5 things to know about the ‘escape proof’ supermax prison
El Chapo will be serving out the rest of his days in the “Alcatraz of the Rockies”
By C1 Staff
After being found guilty on all counts in an international drug distribution case, notorious drug lord Joaquin “El Chapo” Guzman will be serving out the rest of his days in the United States’ only federal “supermax” prison, ADX-Florence or “administrative maximum” prison in Florence, Colorado.
Here are five things to know about ADX, which is considered the toughest prison in the country.
1. What is a supermax prison?
Supermax prisons are the highest-level security prisons, designed to hold inmates that pose extreme security threats. Inmates have little to no time outside of their cells, very few activities and very little contact with other humans. Alcatraz is considered to be an early example of what would become the supermax model.
2. ADX has a reputation for being “escape proof”
El Chapo has escaped prison twice while being held by Mexican authorities – in 2015 and 2001. But ADX is different.

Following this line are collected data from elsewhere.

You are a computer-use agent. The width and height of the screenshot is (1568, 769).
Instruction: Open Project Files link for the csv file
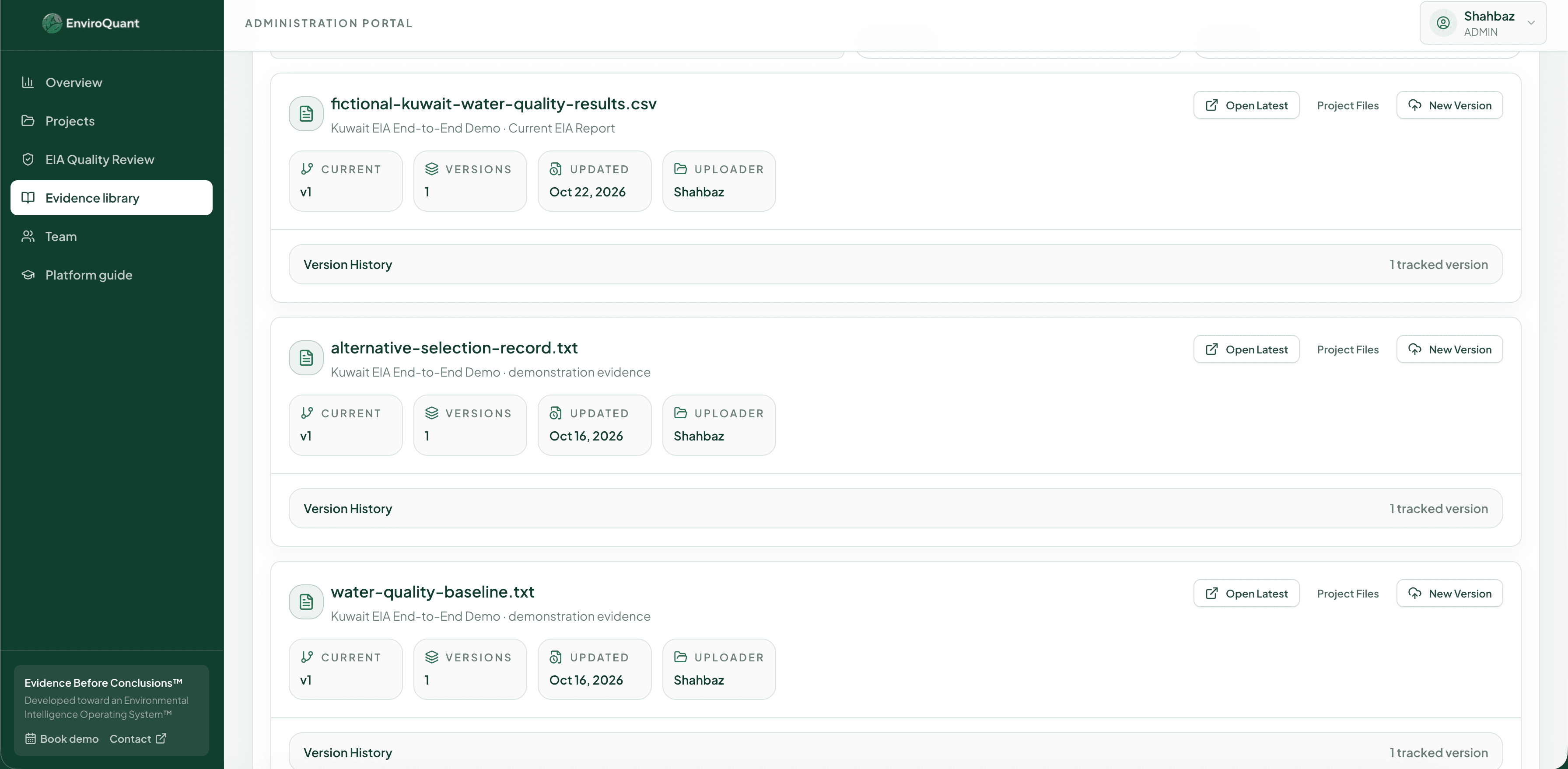[1348, 105]
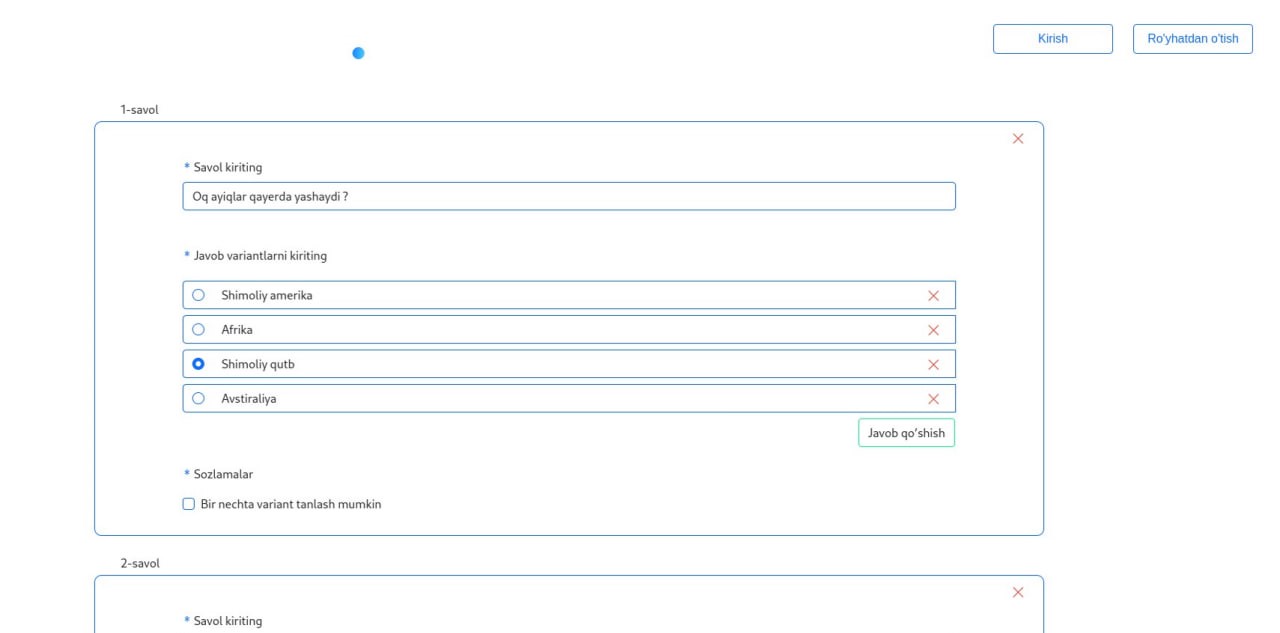The height and width of the screenshot is (633, 1280).
Task: Mark 'Avstiraliya' radio as correct answer
Action: [198, 398]
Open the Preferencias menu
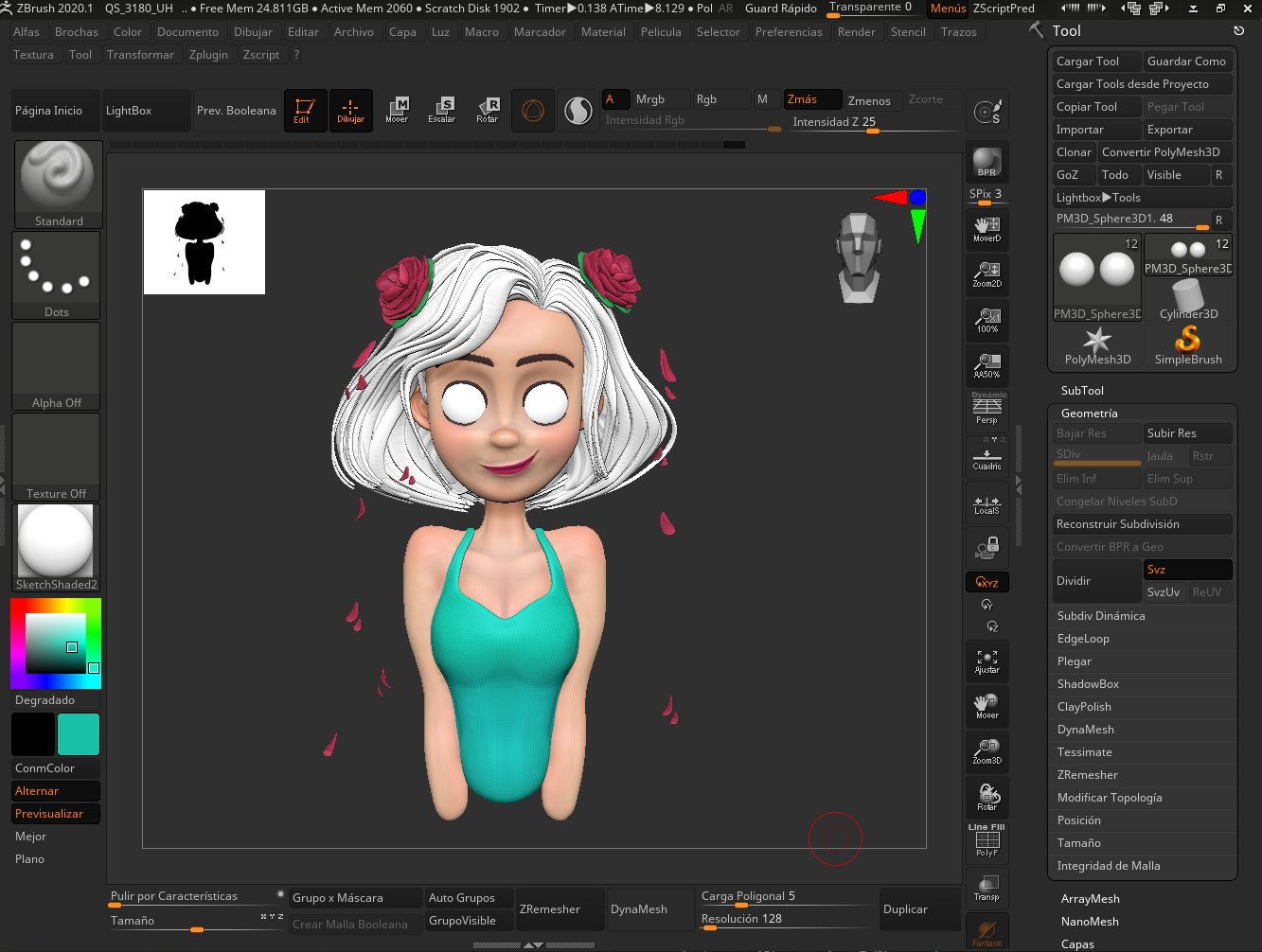Viewport: 1262px width, 952px height. [x=789, y=32]
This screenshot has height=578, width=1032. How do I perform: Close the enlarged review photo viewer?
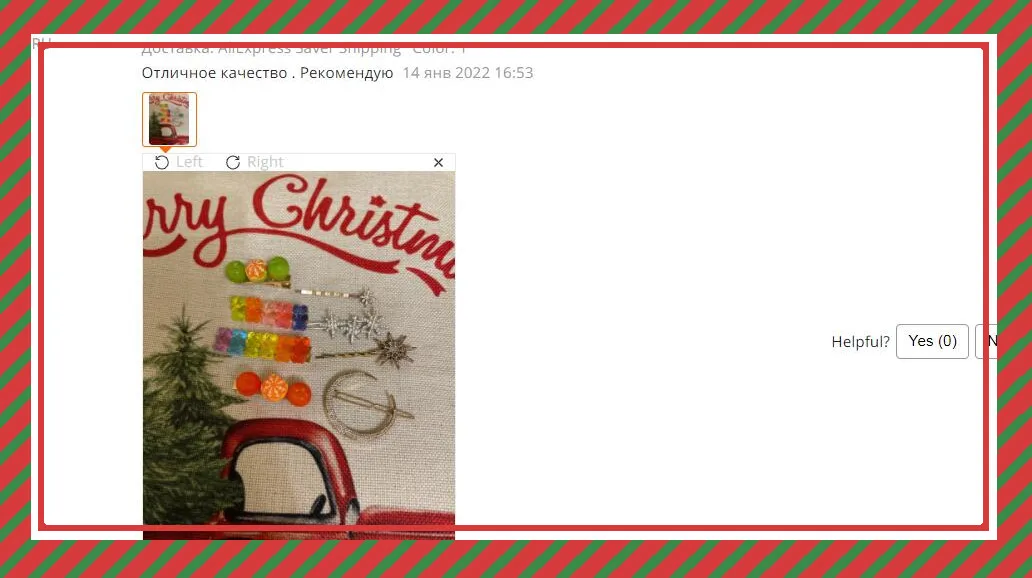click(x=438, y=163)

Nicknamed the “Alcatraz of the Rockies,” no one has escaped the facility, located in the high desert about two hours south of Denver, since it opened in 1994. Inmates are housed in soundproof, 7-by-12-foot cells for 23 hours of the day in permanent lockdown, with no contact with other inmates. Staff members are carefully vetted and have little direct contact with inmates.
Each cell contains a bunk, desk, stool and shelf made of concrete, and a steel sink and toilet. Inmates can see outside of their cell through a single window that is three feet high and four inches wide, according to the New York Times. Most cells have televisions.
According to SF Gate, ADX “is the only prison specifically designed to keep every occupant in near-total solitary confinement.”
3. ADX was born after the killing of two correctional officers
According to the Washington Post, ADX was conceived in the wake of the killing of two correctional officers on October 22, 1983, at the Marion Federal Prison in Illinois – what was at the time the toughest federal prison in the country. After their deaths, Marion was changed into an “all-lockdown” facility, and served as the test model for other “supermax” lockdown facilities like Pelican Bay and, eventually, ADX.
4. "Worse than death"
Current C1 columnist Robert Hood, who served as ADX warden from 2002 to 2005 described life in ADX in stark terms to CNN:
"As soon as they come through the door ... you see it in their faces. That's when it really hits you. You're looking at the beauty of the Rocky Mountains in the backdrop. When you get inside, that is the last time you will ever see it. The Supermax is life after death. It's long term. In my opinion, it's far much worse than death."
5. It holds many high-profile inmates
A facility for the worst of the worst obviously holds a lot of criminals with household names. The Boston Marathon bomber Dzhokhar Tsarnaev, “Unabomber” Ted Kaczynski and “shoe bomber” Richard Reid all call ADX home.